Auto parts have always required some kind of shield against heat and wear, but technological advances have shifted strategies from electroplating to more environmentally friendly processes using aluminum oxide ceramics and metal alloys. The coatings are often sprayed on at temperatures as high as 30,000 degrees and at speeds of up to Mach 2. The new processes have allowed dramatic increases in wear resistance.
Thermal Spray’s technologies grew out of its owners’ graduate studies in a materials science laboratory at UW-Madison. The company, located at 515 Progress Way in the Sun Prairie Business Park, was founded in 1992 and now has 75 employees, including 11 with college degrees, said Bill Lenling, company vice president.
Manufacturing and related industries account for nearly one-half of Wisconsin’s economy, according to the report. Last year, they generated $46 billion in “gross state product,” exported $14 billion worth of goods and employed 512,000 workers. However, manufacturing suffers from an undeserved image problem, said Mike Klonsinski, WMEP chief executive officer.
“I think we still suffer from an old Charlie Chaplin image,” Klonsinski said, referring to “assembly-line, no-brains kind of work.” That perception is fueling a shortage of skilled workers to replace those now on the job. The study recommends that Wisconsin promote manufacturing as an advanced technology industry with a strong future.
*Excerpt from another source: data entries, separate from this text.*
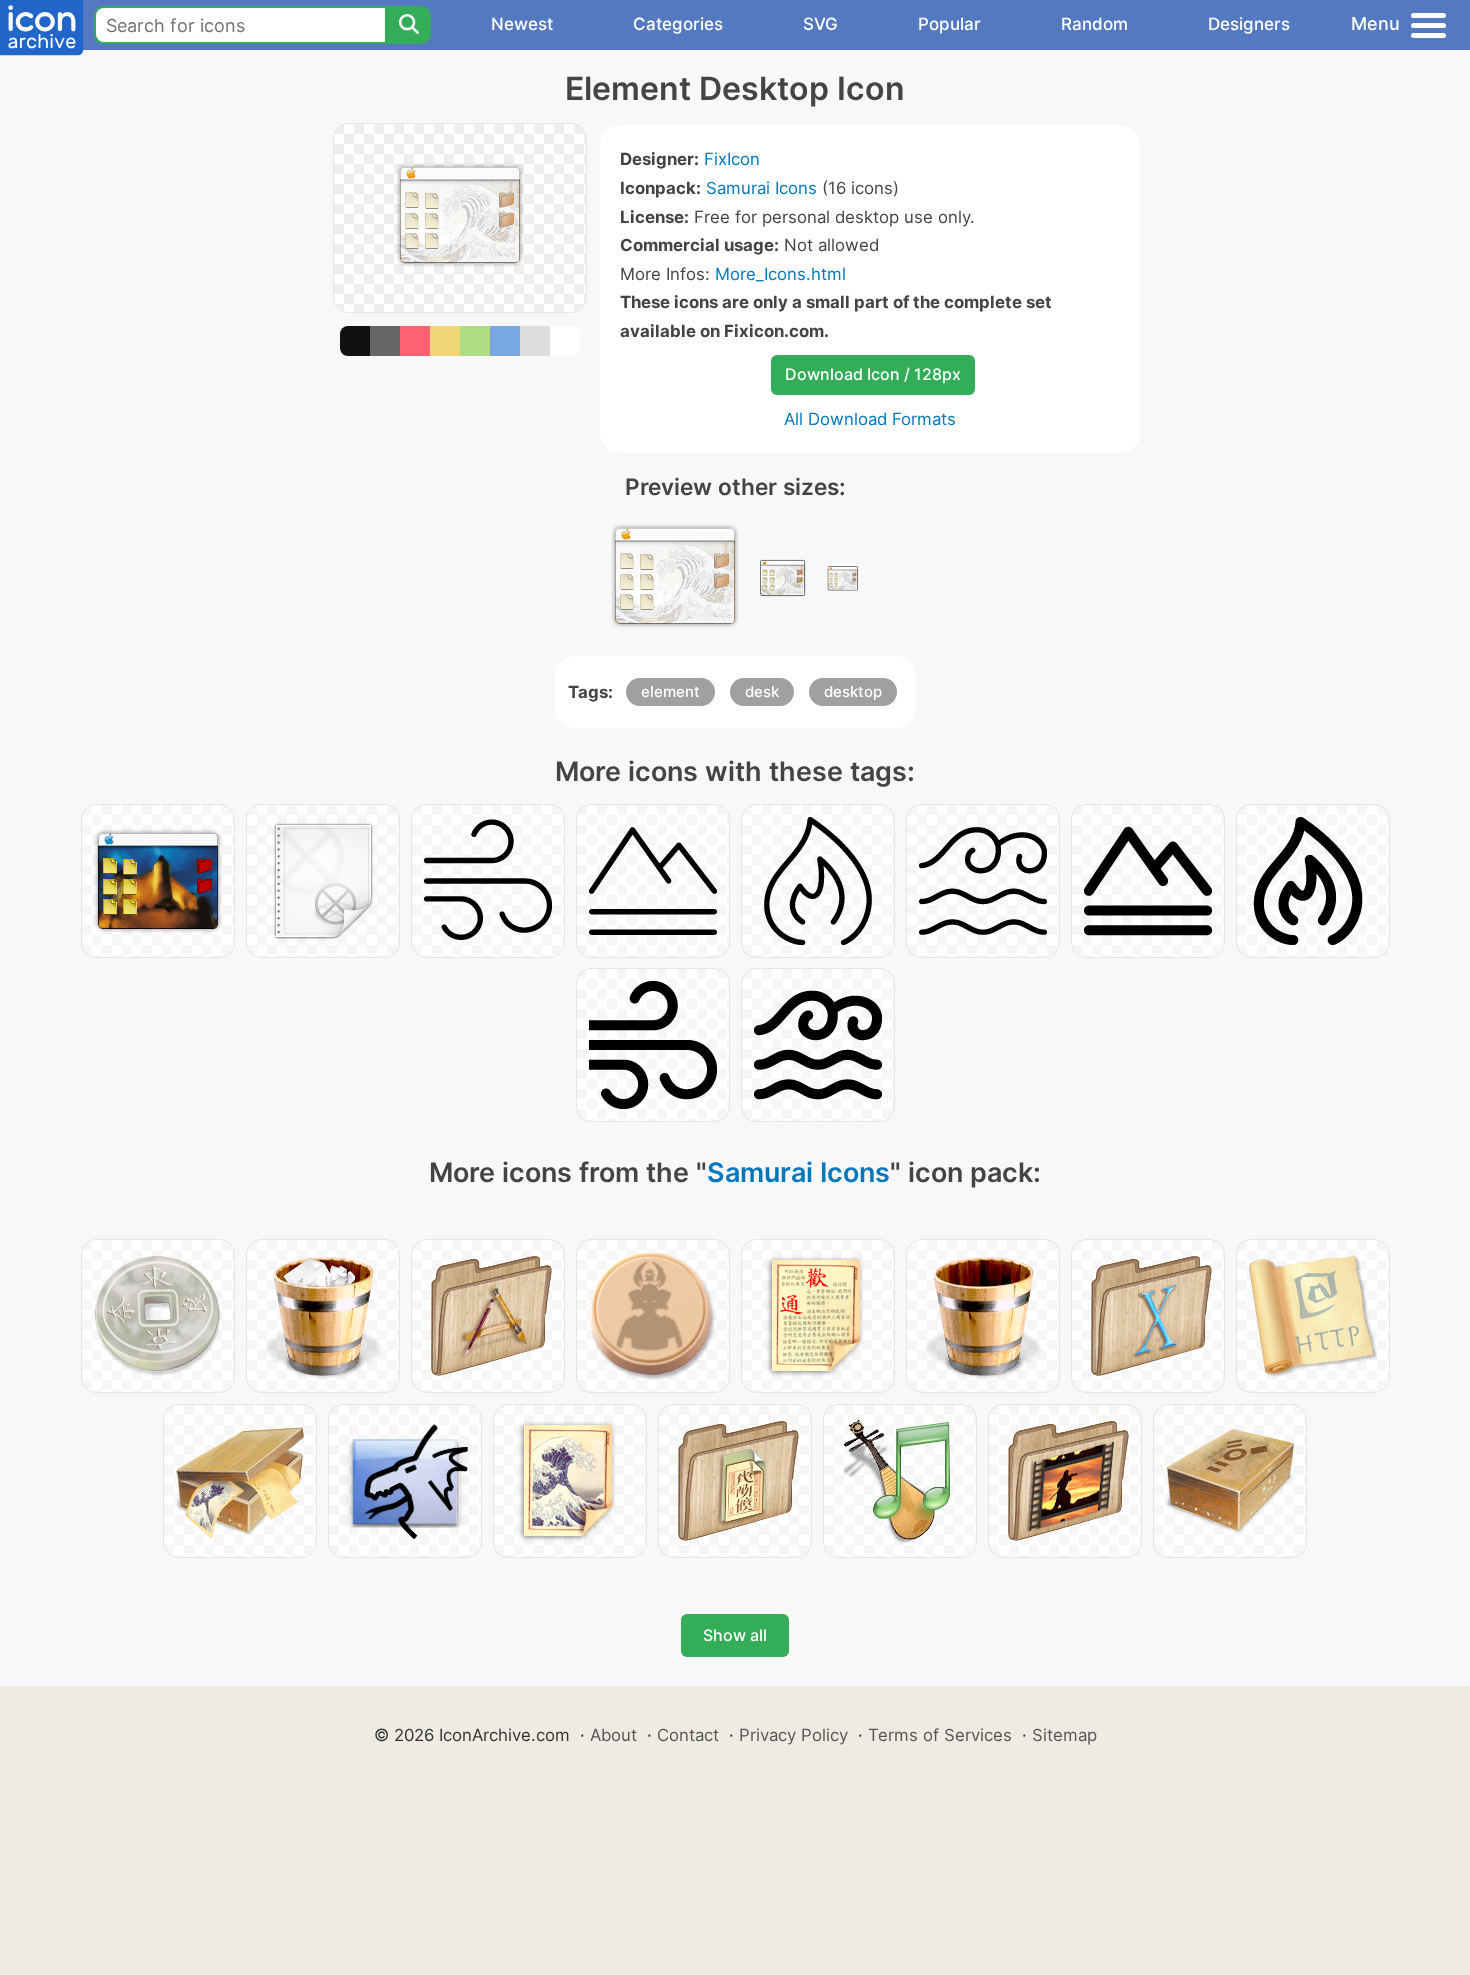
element (670, 691)
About (613, 1735)
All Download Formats (870, 419)
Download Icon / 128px (873, 374)
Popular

Other study findings include:
• Wisconsin’s output per manufacturing employee is 86 percent of the national average, a statistic that puzzled business leaders when they heard it. “I don’t know why,” said Nickolas George, public affairs director for Wisconsin Manufacturers & Commerce, a statewide business lobby group, when asked for an explanation. “Manufacturers say they are becoming more productive, so 86 percent is a surprise.” More research is needed, he added.
• Manufacturing executives predict a decline over the next five years in corporate headquarters, R&D and production.
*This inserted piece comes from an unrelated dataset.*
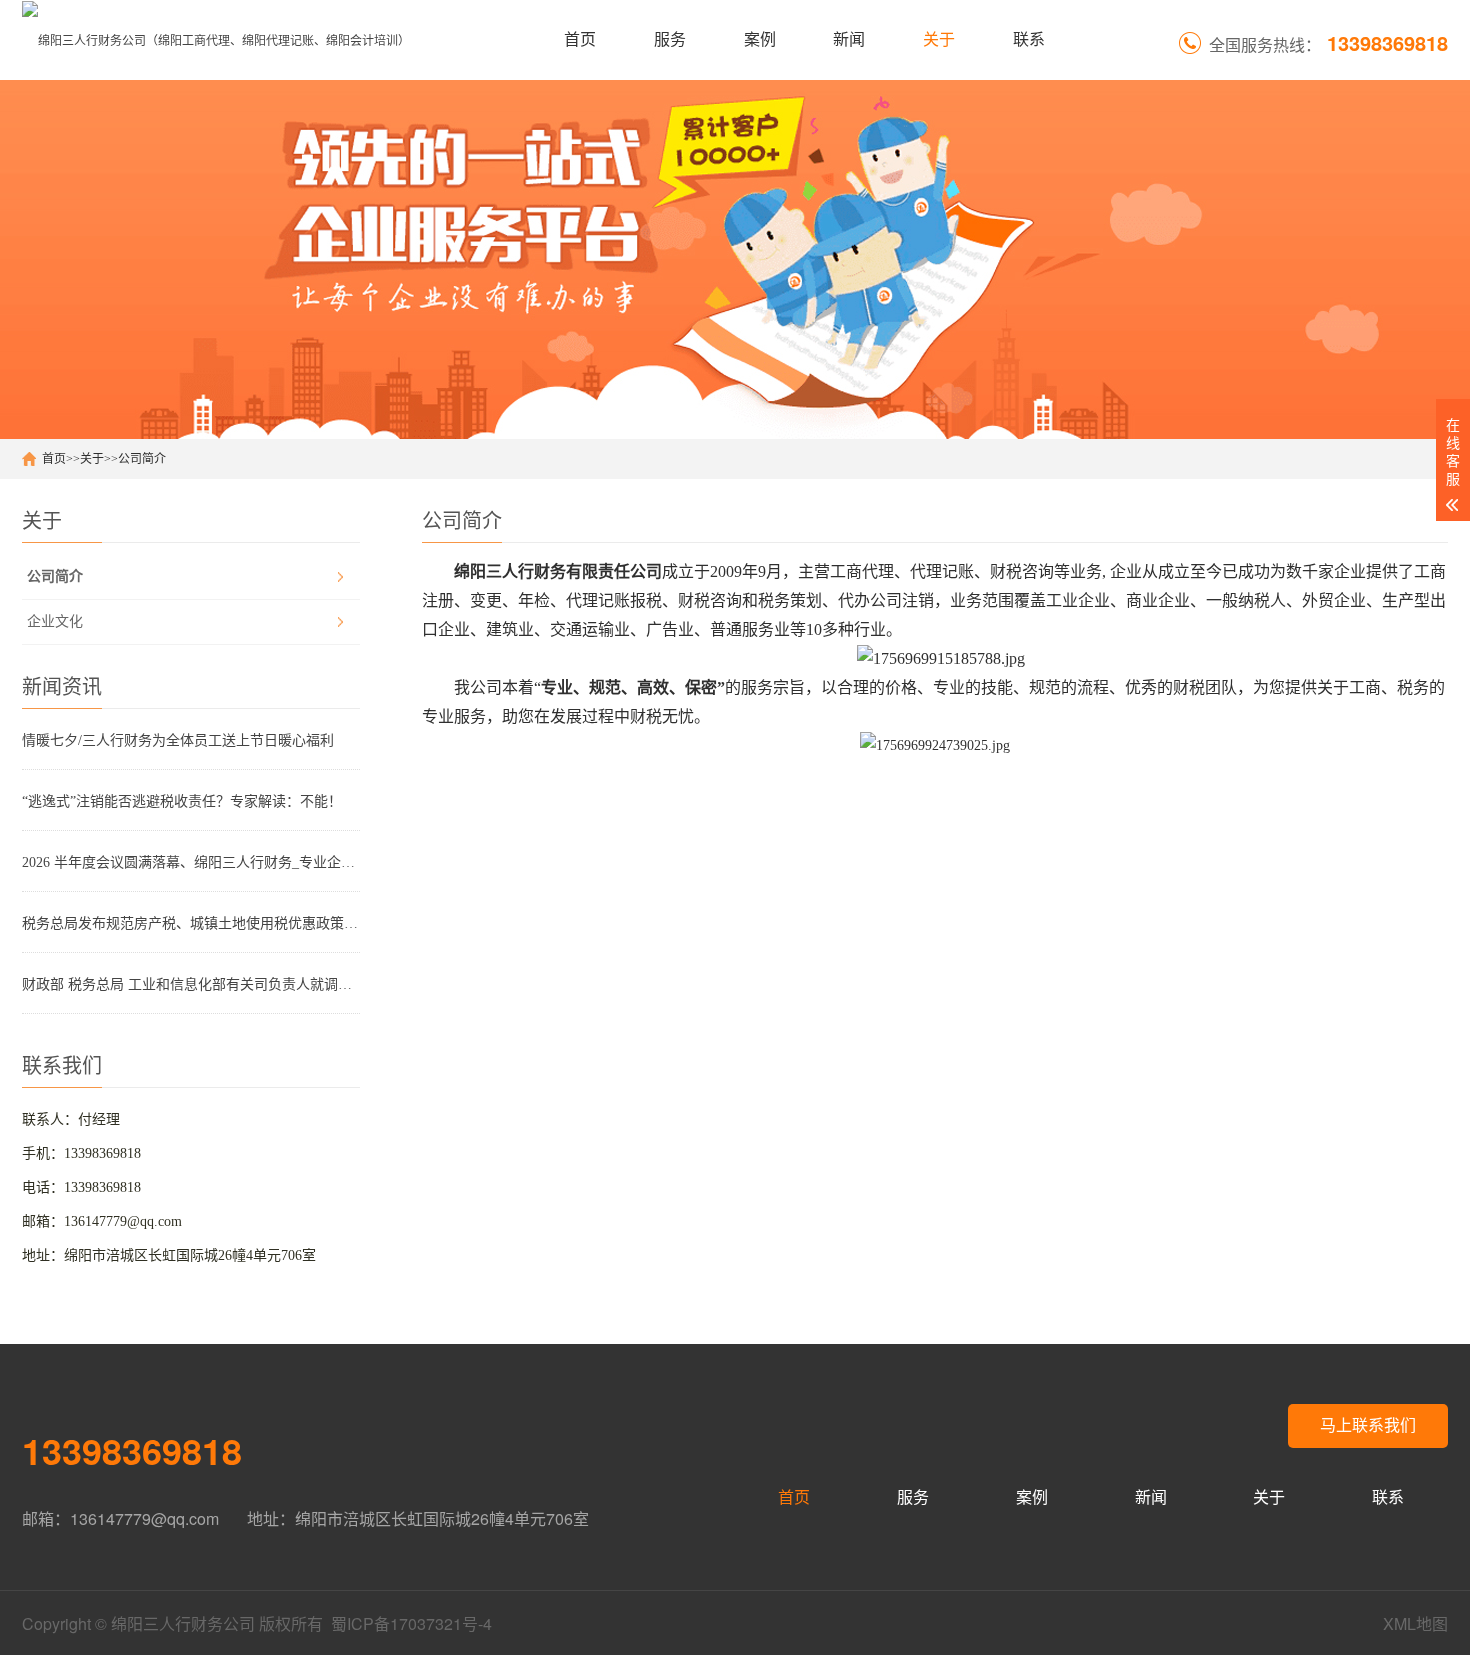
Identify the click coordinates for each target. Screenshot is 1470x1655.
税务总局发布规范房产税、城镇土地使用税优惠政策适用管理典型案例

• Smaller export-oriented firms are being formed twice as fast in the US as larger firms and will represent a significant growth opportunity.
• Shifting from mass-produced commodities to those with higher value – called “value-added” — will help industries to succeed in the face of competition from China and other countries with lower overhead and labor costs.
Value-added can mean something tangible, such as Thermal Spray’s machine parts that last far longer due to technological advances. Or it can mean selling intangibles, such as image, or security or comfort. “We try not to only sell them a solution of a new coating, but ask further: What else can we do for you?” said Lenling.
MPI chief executive officer John Brandt, who detailed the study’s findings at the press conference, likened it to a Harley Davidson model of marketing. “What do they really sell?” he asked. “They sell a lifestyle. They let middle-aged guys like me think we’re kings of the road.”
Recommendations include a renewed focus on Wisconsin’s “driver” industries; understanding successes and copying them; taking actions to ward off projected labor and skill shortages; and preparing a legislative package to focus on policies affecting “driver” industries.